2. La decisione in commento scaturisce dalla richiesta del Pubblico Ministero di emettere la dichiarazione di abitualità nel reato nei confronti di un soggetto, condannato alla pena di quattro anni e quattro mesi di reclusione, il quale in passato era già stato raggiunto da diverse sentenze di condanna ed aveva pertanto scontato altri periodi di detenzione, seppur non continuativi. A fondamento della sua richiesta, il Sostituto Procuratore della Repubblica sostiene che la dichiarazione ai sensi degli artt. 102 e 103 c.p. abbia mero effetto dichiarativo, nonché effetti penali propri e distinti rispetto all'applicazione della misura di sicurezza - la quale avrebbe, invece, carattere costitutivo -, e che, pertanto, essa possa essere emessa nonostante il termine di espiazione finale della pena sia lontano nel tempo.

3. Il Magistrato di Sorveglianza, tuttavia, ritiene non condivisibili le argomentazioni del Pubblico Ministero, basando, all'opposto, il proprio convincimento sulla ratio sottostante il ruolo - così come ridefinito a seguito dell'entrata in vigore della l. n. 663 del 1986 - da assegnarsi alla Magistratura di Sorveglianza nel dichiarare l'abitualità nel reato ex art. 679, comma 1, c.p.p., ovvero nel revocare tale dichiarazione ex art. 69, comma 4, ord. penit., e, più in generale, nell'applicare gli istituti che la legge n. 354 del 1975 (Ordinamento Penitenziario) e alcune disposizioni del Codice di rito (artt. 677-684 c.p.p.) attribuiscono alla sua competenza ratione materiae.

Le norme che permeano il diritto penitenziario, secondo un'interpretazione costituzionalmente orientata, infatti, escludono ogni automatismo o valutazione presuntiva in malam partem, e richiedono necessariamente che l'adozione di qualsiasi provvedimento nei confronti di un soggetto condannato sia subordinata alla verifica in concreto della sussistenza dei presupposti di legge che ne legittimano l'emanazione. In questo senso, l'attività del Magistrato di Sorveglianza è più rivolta al futuro rispetto che al passato, dovendo egli sempre  valutare l'evoluzione della personalità del soggetto ai fini della sua rieducazione, ex art. 27, comma 3, Cost., senza rimanere ancorato soltanto, nelle sue statuizioni, alla quantità o gravità dei reati antecedentemente commessi.

Del resto, chiarisce il Giudice nelle motivazioni della sua ordinanza, è proprio all'interno del quadro complessivo, così come appena delineato, dell'attività del Magistrato di Sorveglianza che è stata inserita, dal legislatore della legge Gozzini, la sua competenza a revocare, ai sensi dell'art. 69, comma 4, ord. penit., la dichiarazione di abitualità nel reato, dal momento che il Giudice di Sorveglianza può operare un tale giudizio solo con una valutazione ancorata all'attualità dello status detentionis e all'evoluzione psicologica del condannato.
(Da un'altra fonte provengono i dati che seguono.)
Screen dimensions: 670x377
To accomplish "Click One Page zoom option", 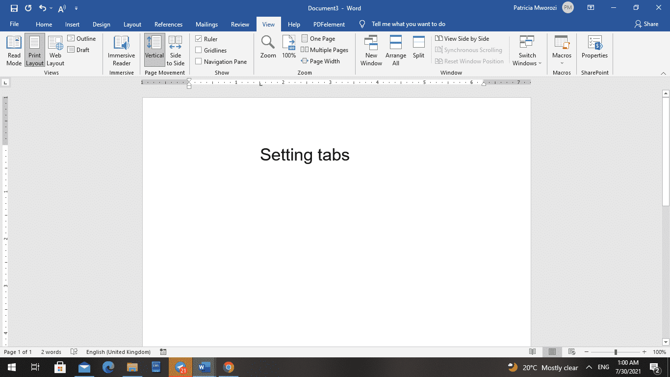I will [318, 38].
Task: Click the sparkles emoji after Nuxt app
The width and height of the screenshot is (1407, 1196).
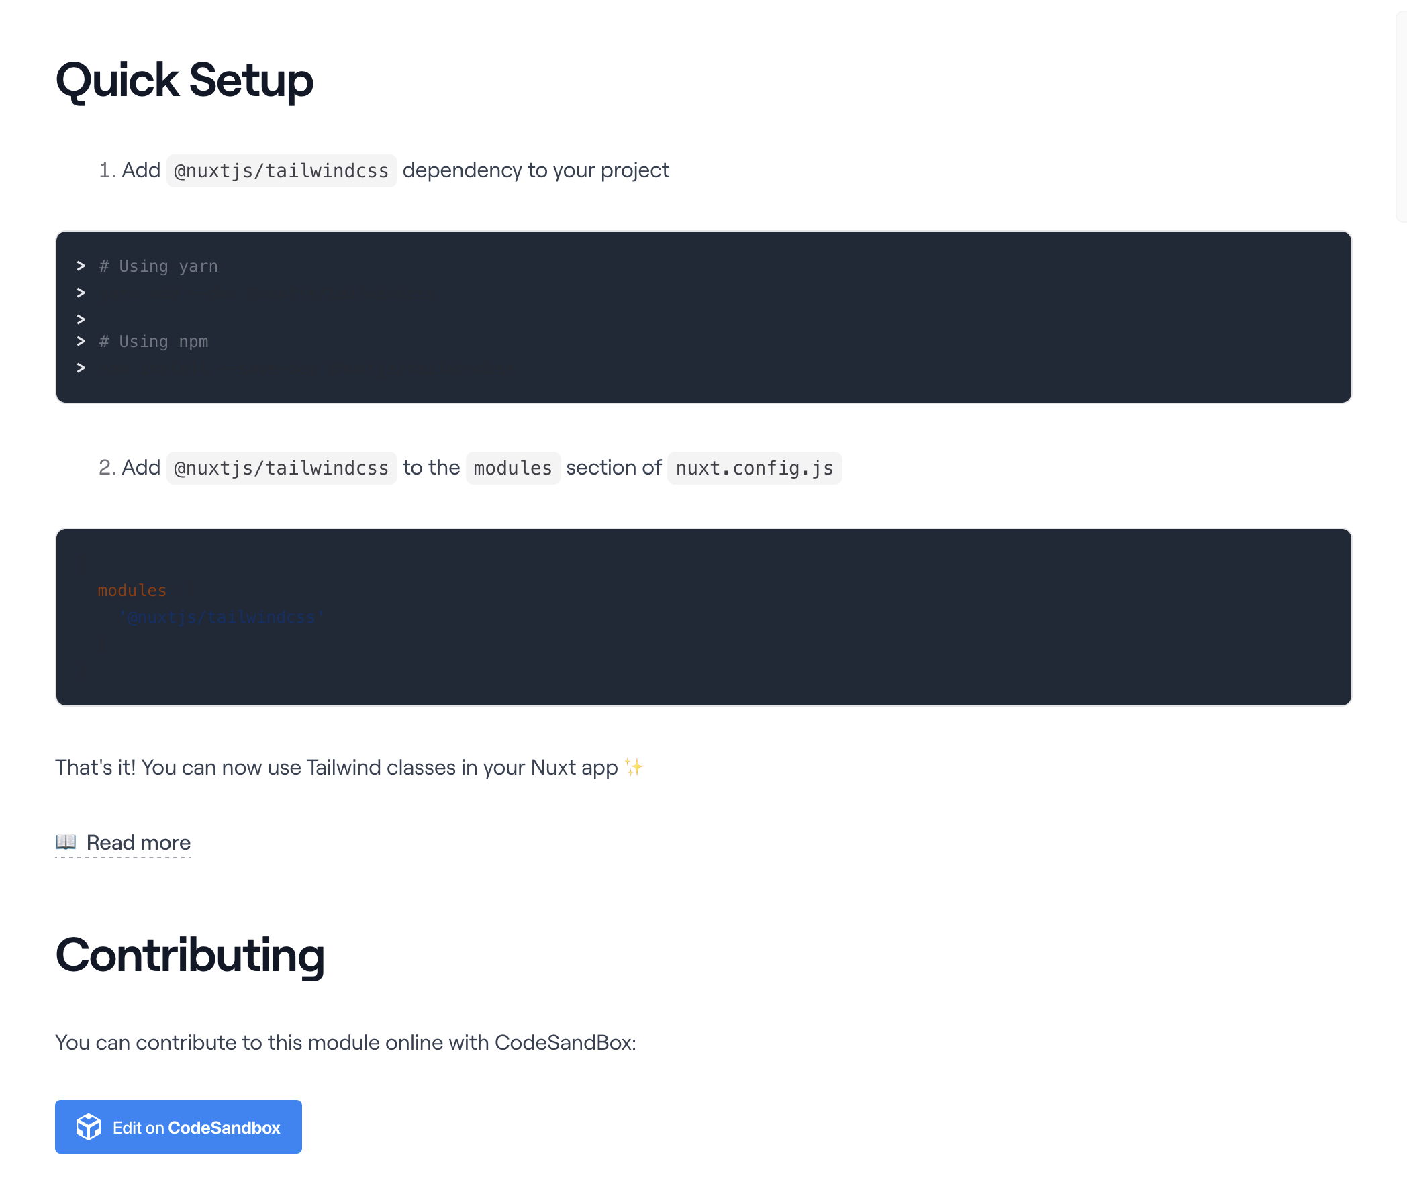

Conseguentemente, risulterebbe senza alcun dubbio contraria alle summenzionate finalità rieducative una dichiarazione di abitualità nel reato, disposta dal Magistrato di Sorveglianza, nei confronti di un soggetto che, da poco raggiunto da un ordine esecutivo della pena - anche qualora, come nel caso di specie, non si trattasse di prima condanna -, sia in procinto di intraprendere un percorso riabilitativo e di recupero dalla tossicodipendenza, oltretutto presso una struttura, la Casa di Reclusione di Milano Bollate, particolarmente attenta alle esigenze di recupero e alle risorse professionali dei condannati detenuti.

4. Pertanto il Magistrato di Sorveglianza del Tribunale di Milano, nella parte motiva dell'ordinanza in esame, prudentemente - a parere di chi scrive - ritiene che risulterebbe illogico nonché contrario ai principi di economia processuale - oltre a quelli rieducativi appena menzionati - chiamare il Magistrato di Sorveglianza a pronunciarsi in merito alla dichiarazione di abitualità nel reato nel pieno del momento espiativo della condanna, laddove la legge (artt. 679, comma 1, c.p.p. e 69, comma 4, ord. penit.) prevede che, una volta estinta la pena, egli è comunque tenuto a verificare la pericolosità sociale del prevenuto nonché la sussistenza dei presupposti necessari perché venga applicata la misura di sicurezza ex art. 109 c.p.